◆ Information given
*** Block opens ***
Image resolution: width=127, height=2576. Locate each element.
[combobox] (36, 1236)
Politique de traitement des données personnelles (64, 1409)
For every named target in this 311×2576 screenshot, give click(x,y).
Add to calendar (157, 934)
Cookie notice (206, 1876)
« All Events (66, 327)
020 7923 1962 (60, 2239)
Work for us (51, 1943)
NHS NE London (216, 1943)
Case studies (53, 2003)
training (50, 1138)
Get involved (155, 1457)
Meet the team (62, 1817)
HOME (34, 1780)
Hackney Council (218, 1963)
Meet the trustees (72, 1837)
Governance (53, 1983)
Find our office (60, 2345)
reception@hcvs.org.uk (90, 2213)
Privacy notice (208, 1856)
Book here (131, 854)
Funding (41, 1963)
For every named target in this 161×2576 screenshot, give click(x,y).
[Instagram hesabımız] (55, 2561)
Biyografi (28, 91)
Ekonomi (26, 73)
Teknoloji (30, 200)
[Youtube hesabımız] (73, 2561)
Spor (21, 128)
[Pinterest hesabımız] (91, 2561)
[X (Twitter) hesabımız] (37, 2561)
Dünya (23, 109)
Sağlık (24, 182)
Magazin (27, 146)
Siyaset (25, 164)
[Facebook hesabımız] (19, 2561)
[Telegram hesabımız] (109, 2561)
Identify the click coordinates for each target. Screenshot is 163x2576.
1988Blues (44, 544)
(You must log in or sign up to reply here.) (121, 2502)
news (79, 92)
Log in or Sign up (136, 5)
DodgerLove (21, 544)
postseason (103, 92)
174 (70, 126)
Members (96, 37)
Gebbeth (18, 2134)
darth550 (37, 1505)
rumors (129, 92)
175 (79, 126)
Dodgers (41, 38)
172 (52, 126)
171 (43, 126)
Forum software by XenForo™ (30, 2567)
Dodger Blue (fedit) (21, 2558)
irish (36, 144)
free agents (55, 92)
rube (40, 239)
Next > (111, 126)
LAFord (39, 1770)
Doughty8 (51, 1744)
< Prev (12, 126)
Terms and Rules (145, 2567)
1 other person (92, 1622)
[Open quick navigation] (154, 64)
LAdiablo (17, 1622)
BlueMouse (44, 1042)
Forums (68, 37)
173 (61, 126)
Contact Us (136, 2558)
*** Block closes ***
◆ Work request
Whatever lines appear above, reproduce every one of them exactly.

◆ Task solution
Image resolution: width=127, height=2576. Locate each element.
[combobox] (36, 1236)
Politique de traitement des données personnelles (64, 1409)
For every named target in this 311×2576 screenshot, give click(x,y).
Add to calendar (157, 934)
Cookie notice (206, 1876)
« All Events (66, 327)
020 7923 1962 (60, 2239)
Work for us (51, 1943)
NHS NE London (216, 1943)
Case studies (53, 2003)
training (50, 1138)
Get involved (155, 1457)
Meet the team (62, 1817)
HOME (34, 1780)
Hackney Council (218, 1963)
Meet the trustees (72, 1837)
Governance (53, 1983)
Find our office (60, 2345)
reception@hcvs.org.uk (90, 2213)
Privacy notice (208, 1856)
Book here (131, 854)
Funding (41, 1963)
For every named target in this 161×2576 screenshot, give click(x,y).
[Instagram hesabımız] (55, 2561)
Biyografi (28, 91)
Ekonomi (26, 73)
Teknoloji (30, 200)
[Youtube hesabımız] (73, 2561)
Spor (21, 128)
[Pinterest hesabımız] (91, 2561)
[X (Twitter) hesabımız] (37, 2561)
Dünya (23, 109)
Sağlık (24, 182)
Magazin (27, 146)
Siyaset (25, 164)
[Facebook hesabımız] (19, 2561)
[Telegram hesabımız] (109, 2561)
Identify the click coordinates for each target. Screenshot is 163x2576.
1988Blues (44, 544)
(You must log in or sign up to reply here.) (121, 2502)
news (79, 92)
Log in or Sign up (136, 5)
DodgerLove (21, 544)
postseason (103, 92)
174 (70, 126)
Members (96, 37)
Gebbeth (18, 2134)
darth550 (37, 1505)
rumors (129, 92)
175 (79, 126)
Dodgers (41, 38)
172 (52, 126)
171 (43, 126)
Forum software by XenForo™ (30, 2567)
Dodger Blue (fedit) (21, 2558)
irish (36, 144)
free agents (55, 92)
rube (40, 239)
Next > (111, 126)
LAFord (39, 1770)
Doughty8 (51, 1744)
< Prev (12, 126)
Terms and Rules (145, 2567)
1 other person (92, 1622)
[Open quick navigation] (154, 64)
LAdiablo (17, 1622)
BlueMouse (44, 1042)
Forums (68, 37)
173 (61, 126)
Contact Us (136, 2558)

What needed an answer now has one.